● **PROVIDED DATA**:
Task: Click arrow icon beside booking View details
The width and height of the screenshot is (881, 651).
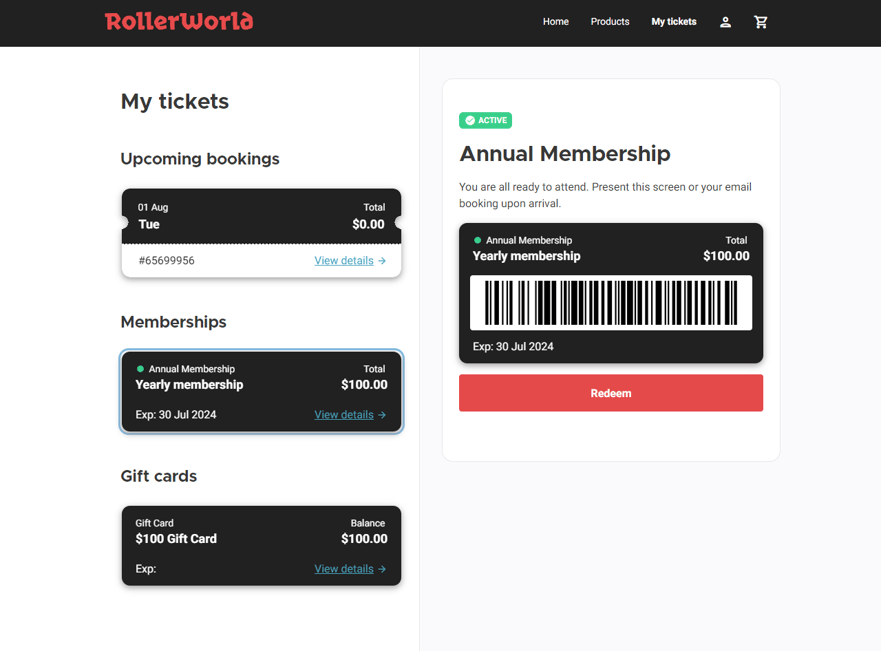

...

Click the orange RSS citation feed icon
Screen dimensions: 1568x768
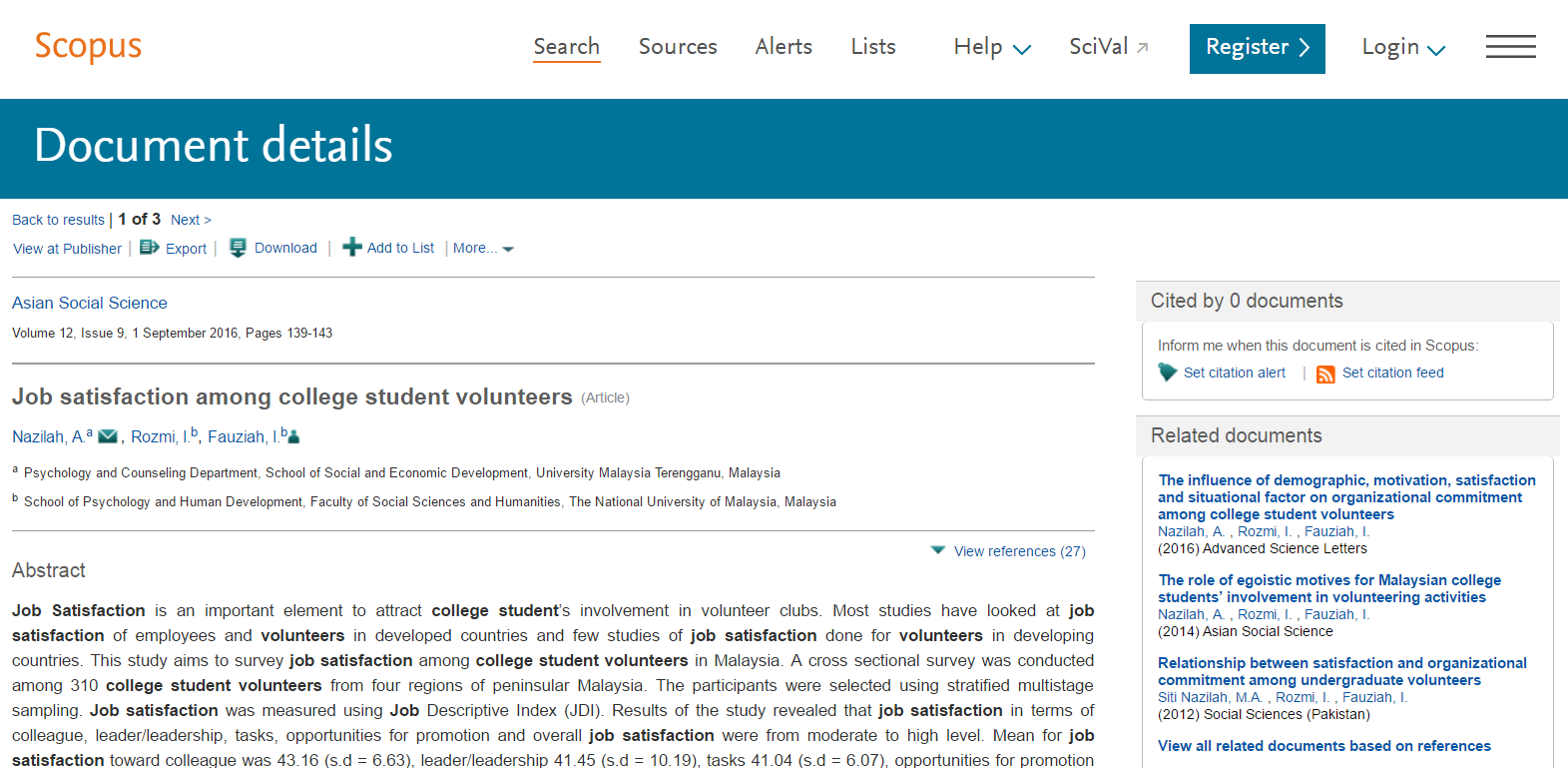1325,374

---

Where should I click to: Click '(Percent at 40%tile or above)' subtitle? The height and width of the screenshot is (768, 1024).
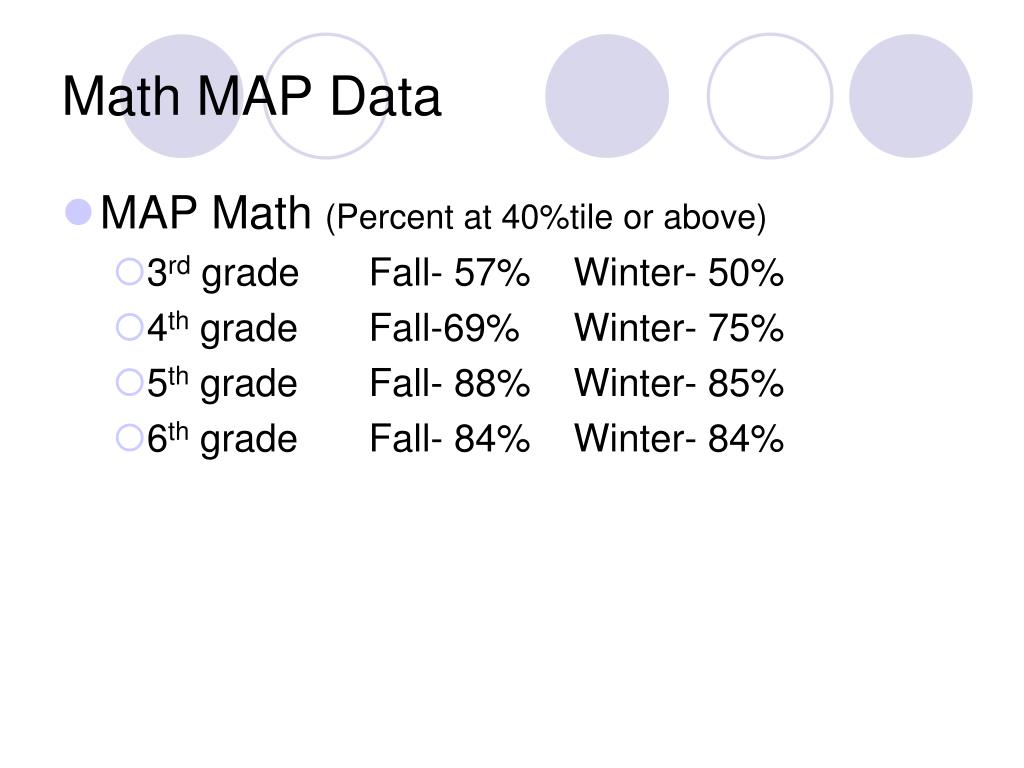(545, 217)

● **WORK TO COMPLETE**: There is a run of lines above from the one with "Task: Click arrow" to the one with "The width and"; print exactly that run, both ends included, and nothing else.

● **SOLVED PROBLEM**:
Task: Click arrow icon beside booking View details
The width and height of the screenshot is (881, 651).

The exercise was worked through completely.